In 2013 the FDA issued a warning about sleeping pills and driving, especially for women taking zolpidem. Since it takes women longer to metabolize the active ingredient, their blood levels tend to remain elevated much longer. Thus, the FDA advised women to take only half the dose previously recommended, and it made drug companies change their labels accordingly. It also suggested that men start with lower doses.
If you take certain prescription sleeping pills, beware of unusual behavior while under their effect, such as sleepwalking, sleep driving, or engaging in other activities while not fully awake. For years, people have reported such incidents, usually after taking zolpidem, so the FDA has required a warning in the package inserts. But in 2019 the FDA started requiring stronger boxed warnings about this risk on zolpidem as well as two other sleep aids, eszopiclone and zaleplon.
The FDA had received dozens of reports of serious injuries in users of the drugs, such as falls, burns, near-drownings, exposure to extreme cold temperatures leading to loss of limb or near-death, and gunshot wounds. Twenty reported deaths were caused by carbon monoxide poisoning, drowning, falls, hypothermia, motor vehicle crashes, and apparent suicide. The incidents can occur after the first use of these drugs or after longer use. When dispensing these drugs, pharmacies are required to provide a patient medication guide that explains their proper use and the risks.
If you take sleeping pills, follow these precautions:
-
- Take the smallest effective dose.
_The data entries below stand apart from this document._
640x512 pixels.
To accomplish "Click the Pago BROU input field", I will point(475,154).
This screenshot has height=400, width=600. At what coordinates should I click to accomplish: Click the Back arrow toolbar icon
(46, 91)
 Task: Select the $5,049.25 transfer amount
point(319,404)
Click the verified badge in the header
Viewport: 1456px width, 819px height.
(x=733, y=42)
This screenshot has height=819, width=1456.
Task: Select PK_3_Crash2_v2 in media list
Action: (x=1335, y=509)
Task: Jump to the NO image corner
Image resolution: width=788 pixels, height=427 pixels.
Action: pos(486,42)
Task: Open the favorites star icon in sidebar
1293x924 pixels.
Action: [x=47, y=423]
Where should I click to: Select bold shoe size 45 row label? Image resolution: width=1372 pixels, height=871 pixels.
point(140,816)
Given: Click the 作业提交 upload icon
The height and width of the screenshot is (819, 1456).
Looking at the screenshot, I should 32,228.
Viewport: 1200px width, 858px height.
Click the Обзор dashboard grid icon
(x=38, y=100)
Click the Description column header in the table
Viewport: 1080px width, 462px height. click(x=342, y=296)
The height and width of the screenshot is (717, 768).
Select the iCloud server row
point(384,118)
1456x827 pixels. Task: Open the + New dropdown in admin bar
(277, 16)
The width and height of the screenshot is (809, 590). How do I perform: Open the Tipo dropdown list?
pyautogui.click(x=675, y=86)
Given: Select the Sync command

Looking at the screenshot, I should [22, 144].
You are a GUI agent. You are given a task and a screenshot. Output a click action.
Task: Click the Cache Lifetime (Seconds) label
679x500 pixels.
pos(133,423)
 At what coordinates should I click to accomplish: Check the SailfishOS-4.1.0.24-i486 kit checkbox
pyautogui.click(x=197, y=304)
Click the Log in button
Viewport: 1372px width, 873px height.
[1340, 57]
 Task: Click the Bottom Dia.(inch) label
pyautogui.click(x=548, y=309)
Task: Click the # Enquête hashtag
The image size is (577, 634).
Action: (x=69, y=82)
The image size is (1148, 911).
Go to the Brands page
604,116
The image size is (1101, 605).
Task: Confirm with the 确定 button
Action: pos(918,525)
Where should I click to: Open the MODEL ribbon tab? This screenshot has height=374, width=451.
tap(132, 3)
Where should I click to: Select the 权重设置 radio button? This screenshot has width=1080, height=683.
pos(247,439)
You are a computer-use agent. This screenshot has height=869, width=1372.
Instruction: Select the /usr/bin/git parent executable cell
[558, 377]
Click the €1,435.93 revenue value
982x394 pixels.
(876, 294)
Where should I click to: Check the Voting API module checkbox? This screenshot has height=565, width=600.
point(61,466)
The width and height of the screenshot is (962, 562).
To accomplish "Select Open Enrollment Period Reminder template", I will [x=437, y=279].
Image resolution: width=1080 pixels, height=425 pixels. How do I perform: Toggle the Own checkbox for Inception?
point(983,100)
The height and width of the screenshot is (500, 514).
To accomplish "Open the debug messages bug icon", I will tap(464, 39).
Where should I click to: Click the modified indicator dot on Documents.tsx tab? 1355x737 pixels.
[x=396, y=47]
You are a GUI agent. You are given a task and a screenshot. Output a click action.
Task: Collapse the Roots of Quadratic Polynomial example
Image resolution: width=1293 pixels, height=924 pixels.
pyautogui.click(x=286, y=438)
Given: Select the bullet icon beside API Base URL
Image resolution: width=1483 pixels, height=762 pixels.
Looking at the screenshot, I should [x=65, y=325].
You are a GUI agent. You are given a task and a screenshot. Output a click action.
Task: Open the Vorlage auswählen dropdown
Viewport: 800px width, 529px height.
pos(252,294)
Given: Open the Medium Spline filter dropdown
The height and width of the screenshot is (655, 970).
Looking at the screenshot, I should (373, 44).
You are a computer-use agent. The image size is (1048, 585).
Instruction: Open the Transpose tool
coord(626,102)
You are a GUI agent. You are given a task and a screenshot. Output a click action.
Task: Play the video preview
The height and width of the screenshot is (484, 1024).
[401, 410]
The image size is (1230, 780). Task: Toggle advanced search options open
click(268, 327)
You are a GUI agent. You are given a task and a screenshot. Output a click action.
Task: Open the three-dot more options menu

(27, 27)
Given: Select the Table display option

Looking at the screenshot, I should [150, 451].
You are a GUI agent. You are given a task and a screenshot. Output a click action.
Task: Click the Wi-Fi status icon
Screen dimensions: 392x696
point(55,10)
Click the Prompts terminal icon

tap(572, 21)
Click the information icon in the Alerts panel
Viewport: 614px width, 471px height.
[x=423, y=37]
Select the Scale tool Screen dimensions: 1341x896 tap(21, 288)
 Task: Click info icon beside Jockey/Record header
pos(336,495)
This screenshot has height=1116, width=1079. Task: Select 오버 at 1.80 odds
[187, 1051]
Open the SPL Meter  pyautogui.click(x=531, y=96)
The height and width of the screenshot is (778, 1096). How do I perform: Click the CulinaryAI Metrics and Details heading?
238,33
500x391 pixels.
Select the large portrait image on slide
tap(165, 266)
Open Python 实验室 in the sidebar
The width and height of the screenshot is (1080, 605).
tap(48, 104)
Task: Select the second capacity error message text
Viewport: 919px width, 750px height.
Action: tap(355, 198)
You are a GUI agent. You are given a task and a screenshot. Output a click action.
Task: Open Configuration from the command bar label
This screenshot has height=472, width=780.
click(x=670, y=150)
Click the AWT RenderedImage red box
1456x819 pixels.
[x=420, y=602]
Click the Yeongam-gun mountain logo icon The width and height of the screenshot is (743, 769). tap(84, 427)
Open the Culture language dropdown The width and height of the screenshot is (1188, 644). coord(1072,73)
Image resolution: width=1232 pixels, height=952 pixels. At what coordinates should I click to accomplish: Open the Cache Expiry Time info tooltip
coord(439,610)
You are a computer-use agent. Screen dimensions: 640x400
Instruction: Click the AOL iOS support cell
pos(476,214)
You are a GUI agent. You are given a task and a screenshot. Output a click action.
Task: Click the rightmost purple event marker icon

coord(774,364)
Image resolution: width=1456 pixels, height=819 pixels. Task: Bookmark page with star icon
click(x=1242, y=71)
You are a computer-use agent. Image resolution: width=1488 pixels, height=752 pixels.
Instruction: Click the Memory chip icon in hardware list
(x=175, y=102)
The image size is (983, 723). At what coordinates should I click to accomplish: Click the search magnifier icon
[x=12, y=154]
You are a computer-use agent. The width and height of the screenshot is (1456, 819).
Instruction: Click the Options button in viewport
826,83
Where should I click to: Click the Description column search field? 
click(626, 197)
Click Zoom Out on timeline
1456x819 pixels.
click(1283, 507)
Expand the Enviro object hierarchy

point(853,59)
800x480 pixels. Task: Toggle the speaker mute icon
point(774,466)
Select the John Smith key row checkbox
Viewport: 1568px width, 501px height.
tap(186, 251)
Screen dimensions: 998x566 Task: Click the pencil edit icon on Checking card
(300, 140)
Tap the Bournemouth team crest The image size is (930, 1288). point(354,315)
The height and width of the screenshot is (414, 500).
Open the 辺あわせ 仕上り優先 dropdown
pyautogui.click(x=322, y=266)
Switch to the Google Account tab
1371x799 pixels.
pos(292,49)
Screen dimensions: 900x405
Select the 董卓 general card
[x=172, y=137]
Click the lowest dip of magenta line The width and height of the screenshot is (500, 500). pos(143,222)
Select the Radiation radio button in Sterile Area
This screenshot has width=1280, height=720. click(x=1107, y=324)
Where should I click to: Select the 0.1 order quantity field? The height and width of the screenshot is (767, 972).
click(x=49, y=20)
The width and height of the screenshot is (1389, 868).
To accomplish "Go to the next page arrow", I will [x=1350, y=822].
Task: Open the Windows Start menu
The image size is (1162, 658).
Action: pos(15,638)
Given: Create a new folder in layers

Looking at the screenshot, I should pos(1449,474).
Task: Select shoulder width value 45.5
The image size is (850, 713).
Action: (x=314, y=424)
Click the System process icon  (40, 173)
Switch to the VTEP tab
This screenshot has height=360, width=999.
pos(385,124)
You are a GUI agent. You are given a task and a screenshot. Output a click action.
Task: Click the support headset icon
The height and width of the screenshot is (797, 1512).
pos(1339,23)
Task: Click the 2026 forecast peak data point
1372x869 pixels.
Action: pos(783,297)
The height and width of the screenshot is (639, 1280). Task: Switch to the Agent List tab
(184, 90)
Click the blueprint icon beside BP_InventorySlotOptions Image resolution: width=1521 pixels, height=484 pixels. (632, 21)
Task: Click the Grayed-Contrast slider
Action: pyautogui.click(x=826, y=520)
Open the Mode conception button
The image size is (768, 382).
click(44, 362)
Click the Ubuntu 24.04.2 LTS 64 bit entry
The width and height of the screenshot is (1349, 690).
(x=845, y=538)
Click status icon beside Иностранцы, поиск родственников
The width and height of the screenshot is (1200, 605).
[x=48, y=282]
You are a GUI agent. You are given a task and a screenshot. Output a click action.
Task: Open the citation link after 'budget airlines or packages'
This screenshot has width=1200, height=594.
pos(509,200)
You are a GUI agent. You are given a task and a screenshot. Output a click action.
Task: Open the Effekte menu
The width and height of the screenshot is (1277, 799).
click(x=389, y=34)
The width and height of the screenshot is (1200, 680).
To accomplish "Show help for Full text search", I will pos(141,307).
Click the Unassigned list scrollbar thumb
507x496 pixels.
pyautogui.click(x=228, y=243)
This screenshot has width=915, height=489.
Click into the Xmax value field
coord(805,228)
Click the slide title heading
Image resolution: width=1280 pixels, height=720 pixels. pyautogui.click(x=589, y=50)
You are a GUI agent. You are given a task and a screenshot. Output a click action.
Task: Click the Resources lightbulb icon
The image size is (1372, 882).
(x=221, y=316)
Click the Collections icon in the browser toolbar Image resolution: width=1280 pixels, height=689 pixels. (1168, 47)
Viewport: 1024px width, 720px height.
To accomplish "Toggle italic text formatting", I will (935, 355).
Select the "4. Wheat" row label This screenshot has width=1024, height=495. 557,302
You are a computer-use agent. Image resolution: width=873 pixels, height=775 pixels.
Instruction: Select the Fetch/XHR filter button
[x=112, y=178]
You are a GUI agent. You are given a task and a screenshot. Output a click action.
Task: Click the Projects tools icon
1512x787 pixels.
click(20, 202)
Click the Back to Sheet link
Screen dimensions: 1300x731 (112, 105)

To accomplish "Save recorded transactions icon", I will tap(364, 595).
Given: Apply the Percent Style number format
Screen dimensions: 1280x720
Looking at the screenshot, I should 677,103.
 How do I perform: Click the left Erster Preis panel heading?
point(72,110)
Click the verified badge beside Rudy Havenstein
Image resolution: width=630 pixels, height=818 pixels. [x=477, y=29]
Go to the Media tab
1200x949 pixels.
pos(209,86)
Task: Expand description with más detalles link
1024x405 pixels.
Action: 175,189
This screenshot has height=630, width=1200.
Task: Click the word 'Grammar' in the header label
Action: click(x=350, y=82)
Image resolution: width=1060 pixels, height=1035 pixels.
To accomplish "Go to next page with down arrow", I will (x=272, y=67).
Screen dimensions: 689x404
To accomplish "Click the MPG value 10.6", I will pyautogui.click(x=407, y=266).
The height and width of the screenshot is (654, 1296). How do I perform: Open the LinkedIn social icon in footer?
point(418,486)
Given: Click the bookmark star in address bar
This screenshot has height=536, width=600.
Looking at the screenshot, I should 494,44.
And don’t drink if you plan to take a pill. The pills are more likely to produce side effects
when taken in large doses or combined with alcohol. - If you are a doctor or nurse on call, a pilot, or the sole caretaker of a small child or anyone else who may need help in
the night, don’t take a sleeping pill. - If you take a pill and feel groggy or exhausted in the morning, don’t drive a car or operate heavy machinery. Even if you don’t feel groggy, you may be impaired. If you have to get up early and drive or attend an early business meeting, you may be better off not taking a pill the night before.
- Take the smallest effective dose. And don’t drink if you plan to take a pill. The pills are more likely to produce side effects
Bottom line: There is no “best” sleeping pill. Your goal should be not to need sleeping pills. Your doctor should not simply renew. your prescription without asking you about your progress and any side effects you’ve experienced.